Giant peritoneal loose bodies are rare with only few reports in literature. The first case of PLB was reported by Littre in 1703. Virchow in 1863 described a case of peritoneal loose body and he proposed from his observations that obesity or infection can lead to increase in the amount of fat deposited in the appendices epiploicae. This fat undergoes saponification and calcification, leads to gradual and progressive obstruction of the blood-vessels of the pedicle. When the vascular obstruction is complete, necrosis of base occurs and appendix epiploica falls into the peritoneal cavity [1]. In 1933, Paterson proposed that torsion and inflammation as the predominant causes for detachment of the appendices epiploicae [2].The fat gets saponified and calcified and over years serum from the peritoneal cavity gets deposited in layers leading to its enlargement. This explains the structure of PLB with a central yellowish portion made up of calcified appendix epiploica and surrounding white laminated fibrinoid material as in our case. Rare cases of loose bodies from torted separated ovaries have been reported [3].

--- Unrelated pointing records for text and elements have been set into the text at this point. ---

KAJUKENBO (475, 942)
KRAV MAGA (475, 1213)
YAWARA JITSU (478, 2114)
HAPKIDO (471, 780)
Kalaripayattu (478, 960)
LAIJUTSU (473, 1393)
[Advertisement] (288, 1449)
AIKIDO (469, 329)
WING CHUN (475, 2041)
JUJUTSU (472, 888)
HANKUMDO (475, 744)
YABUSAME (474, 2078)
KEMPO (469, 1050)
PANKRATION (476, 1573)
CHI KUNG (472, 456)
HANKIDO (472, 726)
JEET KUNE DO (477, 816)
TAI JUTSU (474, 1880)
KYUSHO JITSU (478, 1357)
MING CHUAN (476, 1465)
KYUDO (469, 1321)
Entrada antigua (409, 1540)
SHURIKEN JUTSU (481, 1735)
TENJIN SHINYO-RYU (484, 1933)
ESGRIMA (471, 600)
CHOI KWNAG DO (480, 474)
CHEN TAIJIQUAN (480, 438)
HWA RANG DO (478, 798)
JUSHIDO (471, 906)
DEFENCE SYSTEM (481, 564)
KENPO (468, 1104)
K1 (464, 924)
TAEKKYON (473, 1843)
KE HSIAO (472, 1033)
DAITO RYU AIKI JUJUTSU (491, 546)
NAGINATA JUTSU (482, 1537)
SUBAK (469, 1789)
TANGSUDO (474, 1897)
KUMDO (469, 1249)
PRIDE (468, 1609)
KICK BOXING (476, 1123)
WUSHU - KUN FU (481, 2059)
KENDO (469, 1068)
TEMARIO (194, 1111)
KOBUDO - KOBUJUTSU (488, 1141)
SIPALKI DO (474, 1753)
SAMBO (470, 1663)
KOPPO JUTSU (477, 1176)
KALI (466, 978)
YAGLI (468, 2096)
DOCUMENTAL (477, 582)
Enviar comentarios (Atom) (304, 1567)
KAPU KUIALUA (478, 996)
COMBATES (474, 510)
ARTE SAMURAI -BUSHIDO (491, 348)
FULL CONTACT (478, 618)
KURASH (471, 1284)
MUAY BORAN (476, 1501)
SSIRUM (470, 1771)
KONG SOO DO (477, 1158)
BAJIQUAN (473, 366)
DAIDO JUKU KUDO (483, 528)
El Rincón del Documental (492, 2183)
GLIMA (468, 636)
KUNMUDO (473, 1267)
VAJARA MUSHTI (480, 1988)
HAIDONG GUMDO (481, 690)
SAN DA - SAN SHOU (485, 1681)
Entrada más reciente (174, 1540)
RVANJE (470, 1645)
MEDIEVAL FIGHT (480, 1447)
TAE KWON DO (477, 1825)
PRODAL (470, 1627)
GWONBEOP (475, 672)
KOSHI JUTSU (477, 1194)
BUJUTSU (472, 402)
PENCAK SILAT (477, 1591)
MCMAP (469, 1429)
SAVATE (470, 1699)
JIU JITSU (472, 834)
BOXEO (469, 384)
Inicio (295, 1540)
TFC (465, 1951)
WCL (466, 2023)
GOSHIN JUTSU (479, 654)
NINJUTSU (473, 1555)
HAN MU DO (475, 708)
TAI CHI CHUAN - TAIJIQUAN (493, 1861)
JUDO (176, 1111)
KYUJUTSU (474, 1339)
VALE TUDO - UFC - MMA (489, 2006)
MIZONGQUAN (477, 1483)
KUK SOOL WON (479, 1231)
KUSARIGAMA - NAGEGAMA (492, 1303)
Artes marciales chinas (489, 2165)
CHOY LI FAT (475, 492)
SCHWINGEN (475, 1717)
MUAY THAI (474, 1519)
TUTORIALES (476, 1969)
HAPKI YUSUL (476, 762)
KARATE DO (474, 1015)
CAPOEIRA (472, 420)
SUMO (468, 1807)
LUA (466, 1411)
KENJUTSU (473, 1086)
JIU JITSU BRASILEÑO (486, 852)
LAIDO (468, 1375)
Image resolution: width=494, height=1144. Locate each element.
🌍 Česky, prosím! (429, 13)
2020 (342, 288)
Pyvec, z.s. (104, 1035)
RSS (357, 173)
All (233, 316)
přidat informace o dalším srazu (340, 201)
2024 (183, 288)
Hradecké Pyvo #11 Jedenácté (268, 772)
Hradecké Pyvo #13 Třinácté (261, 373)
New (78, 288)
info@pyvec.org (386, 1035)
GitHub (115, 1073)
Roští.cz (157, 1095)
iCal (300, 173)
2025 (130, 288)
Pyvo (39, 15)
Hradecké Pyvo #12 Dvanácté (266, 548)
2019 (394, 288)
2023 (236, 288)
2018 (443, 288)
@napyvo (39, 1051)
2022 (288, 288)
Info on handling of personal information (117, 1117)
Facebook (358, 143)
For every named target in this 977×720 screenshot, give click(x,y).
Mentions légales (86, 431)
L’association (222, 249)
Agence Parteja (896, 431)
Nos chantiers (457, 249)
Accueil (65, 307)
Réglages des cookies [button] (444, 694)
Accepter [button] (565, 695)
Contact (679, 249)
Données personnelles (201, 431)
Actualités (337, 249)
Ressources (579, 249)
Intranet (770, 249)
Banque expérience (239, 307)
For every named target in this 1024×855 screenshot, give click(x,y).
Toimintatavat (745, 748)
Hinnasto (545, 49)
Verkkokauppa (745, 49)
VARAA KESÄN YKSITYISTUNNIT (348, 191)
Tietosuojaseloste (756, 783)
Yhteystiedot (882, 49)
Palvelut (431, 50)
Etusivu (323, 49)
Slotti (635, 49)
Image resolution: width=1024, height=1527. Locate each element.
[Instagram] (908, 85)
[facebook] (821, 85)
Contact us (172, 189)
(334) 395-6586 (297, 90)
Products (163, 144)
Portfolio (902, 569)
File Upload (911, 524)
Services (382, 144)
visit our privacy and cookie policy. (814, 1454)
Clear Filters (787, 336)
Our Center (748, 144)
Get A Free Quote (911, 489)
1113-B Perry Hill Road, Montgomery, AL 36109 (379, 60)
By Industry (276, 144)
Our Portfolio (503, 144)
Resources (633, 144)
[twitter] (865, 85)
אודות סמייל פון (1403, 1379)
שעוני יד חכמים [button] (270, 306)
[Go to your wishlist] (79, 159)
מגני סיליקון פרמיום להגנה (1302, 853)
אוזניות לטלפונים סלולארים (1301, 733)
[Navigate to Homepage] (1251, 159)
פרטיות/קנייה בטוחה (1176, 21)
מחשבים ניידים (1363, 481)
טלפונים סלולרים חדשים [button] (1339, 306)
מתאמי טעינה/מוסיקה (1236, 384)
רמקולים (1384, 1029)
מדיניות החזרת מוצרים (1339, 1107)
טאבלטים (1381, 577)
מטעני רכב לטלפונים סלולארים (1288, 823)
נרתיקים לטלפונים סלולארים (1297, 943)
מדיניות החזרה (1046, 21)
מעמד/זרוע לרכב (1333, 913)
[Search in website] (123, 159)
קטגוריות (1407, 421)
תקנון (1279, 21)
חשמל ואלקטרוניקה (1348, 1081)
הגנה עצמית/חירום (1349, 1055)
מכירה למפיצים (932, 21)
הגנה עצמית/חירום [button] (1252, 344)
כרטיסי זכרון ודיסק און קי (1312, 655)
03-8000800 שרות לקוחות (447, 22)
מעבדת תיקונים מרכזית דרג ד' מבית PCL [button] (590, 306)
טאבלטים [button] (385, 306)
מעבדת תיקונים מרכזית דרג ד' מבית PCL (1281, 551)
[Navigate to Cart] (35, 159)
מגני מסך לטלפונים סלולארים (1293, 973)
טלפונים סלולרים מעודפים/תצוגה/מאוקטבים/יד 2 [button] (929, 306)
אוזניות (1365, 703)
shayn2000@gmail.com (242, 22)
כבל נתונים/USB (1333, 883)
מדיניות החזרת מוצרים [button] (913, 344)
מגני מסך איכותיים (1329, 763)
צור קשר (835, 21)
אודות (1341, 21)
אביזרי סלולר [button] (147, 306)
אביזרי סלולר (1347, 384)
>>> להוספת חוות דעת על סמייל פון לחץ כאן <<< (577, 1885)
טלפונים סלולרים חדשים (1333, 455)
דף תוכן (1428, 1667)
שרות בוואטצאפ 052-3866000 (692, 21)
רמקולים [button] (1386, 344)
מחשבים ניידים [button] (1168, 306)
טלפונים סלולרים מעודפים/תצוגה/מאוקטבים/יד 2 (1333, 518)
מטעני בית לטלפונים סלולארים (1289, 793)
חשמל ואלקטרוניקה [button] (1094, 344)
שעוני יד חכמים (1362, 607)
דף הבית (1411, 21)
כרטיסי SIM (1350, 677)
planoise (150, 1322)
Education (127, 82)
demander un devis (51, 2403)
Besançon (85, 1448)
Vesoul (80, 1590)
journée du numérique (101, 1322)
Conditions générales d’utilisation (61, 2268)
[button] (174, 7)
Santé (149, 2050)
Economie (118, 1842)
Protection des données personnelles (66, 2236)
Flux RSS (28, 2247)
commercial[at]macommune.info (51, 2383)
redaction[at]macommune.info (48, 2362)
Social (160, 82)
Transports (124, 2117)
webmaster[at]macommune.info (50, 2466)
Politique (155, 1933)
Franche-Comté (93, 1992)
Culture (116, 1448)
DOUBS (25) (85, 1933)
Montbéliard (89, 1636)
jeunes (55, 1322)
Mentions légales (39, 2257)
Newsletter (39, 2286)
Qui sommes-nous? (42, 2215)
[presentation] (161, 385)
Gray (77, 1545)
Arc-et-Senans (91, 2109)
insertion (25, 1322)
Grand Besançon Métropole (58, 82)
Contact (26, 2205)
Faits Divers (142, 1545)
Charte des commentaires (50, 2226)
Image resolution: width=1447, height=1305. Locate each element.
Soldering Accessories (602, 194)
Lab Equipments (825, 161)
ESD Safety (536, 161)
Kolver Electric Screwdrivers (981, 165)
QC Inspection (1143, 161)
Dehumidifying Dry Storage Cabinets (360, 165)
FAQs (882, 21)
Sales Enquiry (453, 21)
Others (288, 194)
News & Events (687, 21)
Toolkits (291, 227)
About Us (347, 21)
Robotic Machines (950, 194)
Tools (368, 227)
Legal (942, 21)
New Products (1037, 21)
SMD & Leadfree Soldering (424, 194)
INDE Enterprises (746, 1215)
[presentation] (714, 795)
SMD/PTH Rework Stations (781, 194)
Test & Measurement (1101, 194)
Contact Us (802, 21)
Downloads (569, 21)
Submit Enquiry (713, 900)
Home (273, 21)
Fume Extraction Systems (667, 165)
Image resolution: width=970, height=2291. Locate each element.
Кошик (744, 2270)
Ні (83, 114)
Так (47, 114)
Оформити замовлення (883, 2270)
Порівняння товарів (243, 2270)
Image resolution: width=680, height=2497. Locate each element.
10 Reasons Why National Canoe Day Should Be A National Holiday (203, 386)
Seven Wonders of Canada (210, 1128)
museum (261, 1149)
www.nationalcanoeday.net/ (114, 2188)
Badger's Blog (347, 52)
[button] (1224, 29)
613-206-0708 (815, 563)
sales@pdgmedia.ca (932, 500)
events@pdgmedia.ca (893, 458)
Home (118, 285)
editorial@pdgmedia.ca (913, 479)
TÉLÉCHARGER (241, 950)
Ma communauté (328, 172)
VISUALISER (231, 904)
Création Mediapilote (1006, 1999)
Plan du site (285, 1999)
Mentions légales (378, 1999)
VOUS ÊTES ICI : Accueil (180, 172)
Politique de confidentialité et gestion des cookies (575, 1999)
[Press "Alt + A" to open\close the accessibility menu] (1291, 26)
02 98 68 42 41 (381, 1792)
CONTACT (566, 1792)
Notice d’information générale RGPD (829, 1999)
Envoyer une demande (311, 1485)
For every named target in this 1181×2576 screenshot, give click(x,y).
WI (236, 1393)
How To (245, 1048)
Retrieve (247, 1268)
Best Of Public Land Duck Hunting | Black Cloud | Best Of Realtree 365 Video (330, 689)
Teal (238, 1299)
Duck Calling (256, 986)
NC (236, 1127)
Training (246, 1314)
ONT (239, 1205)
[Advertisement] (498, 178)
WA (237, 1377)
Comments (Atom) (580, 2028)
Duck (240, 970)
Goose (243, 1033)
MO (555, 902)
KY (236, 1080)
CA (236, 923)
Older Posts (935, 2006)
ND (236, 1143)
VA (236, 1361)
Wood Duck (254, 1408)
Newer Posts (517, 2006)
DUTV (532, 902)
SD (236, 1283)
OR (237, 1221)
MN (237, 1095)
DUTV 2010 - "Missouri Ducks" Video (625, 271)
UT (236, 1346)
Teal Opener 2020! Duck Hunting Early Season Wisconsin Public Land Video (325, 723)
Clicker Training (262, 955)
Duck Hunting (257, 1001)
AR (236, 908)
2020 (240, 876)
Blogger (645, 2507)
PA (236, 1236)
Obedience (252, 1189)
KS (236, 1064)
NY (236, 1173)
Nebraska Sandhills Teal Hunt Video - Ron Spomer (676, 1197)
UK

Most PLBs are small, asymptomatic and are found incidentally at laparotomies or as incidentelomas during imaging procedures. However Giant PLBs (measuring more than 5cm) are rare and can present with various symptoms due to extrinsic compression of the viscera like acute retention of urine, constipation, and rarely intestinal obstruction [4]. The PLB in our case measured 6cm caused irritative voiding symptoms due to extrinsic compression of bladder which were relieved post-operatively. Careful pre-operative evaluation is required to avoid unnecessary laparotomies in asymptomatic cases. CT or MRI can be used for the diagnosis but have their own limitations. Loose bodies tend to migrate into the pelvis and can be mistaken radio graphically for a dermoid, teratoma, leiomyoma, calcified uterine fibroid, ovarian cyst or tubercular granuloma [5]. CT imaging often reveals a concentric round or oval, well-defined mass with central calcification, surrounded by a peripheral soft tissue density. In MRI PLB appears as a well-circumscribed, low-intensity mass on both T1 and T2 weight images. The MRI signal is similar to that of muscle and a central high intensity area may be seen on T1 weighted images. PLB does not exhibit any enhancement and this is useful in the process of discrimination because contrast enhancement is achieved in leiomyoma and teratoma. In cases were findings are suspicious of PLB, a repeat scan in prone position is useful to demonstrate the mobility [6].

Conclusion

Giant peritoneal loose bodies are rare clinical entities and are rarely diagnosed preoperatively. Diagnosis of PLB should be considered in cases where imaging modalities show mobile pelvic masses, with central calcifications and well preserved fat planes all around and an attempt should be made to demonstrate mobility by repeating CT scan in prone position. This will reduce unnecessary surgeries for asymptomatic PLBs diagnosed incidentally. When diagnosis is in doubt diagnostic laparoscopy can be performed and symptomatic peritoneal loose bodies can be removed with smaller incisions with minimal morbidity.